--- start of EXTRACTED DATA ---

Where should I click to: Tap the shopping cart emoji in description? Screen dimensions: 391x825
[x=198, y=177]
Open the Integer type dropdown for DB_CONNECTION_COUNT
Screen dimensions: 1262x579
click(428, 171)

--- end of EXTRACTED DATA ---

Copy out the records again, swapping "shopping cart" for "shopping bag" and keeping everything else the same.

Where should I click to: Tap the shopping bag emoji in description? Screen dimensions: 391x825
[x=198, y=177]
Open the Integer type dropdown for DB_CONNECTION_COUNT
Screen dimensions: 1262x579
click(428, 171)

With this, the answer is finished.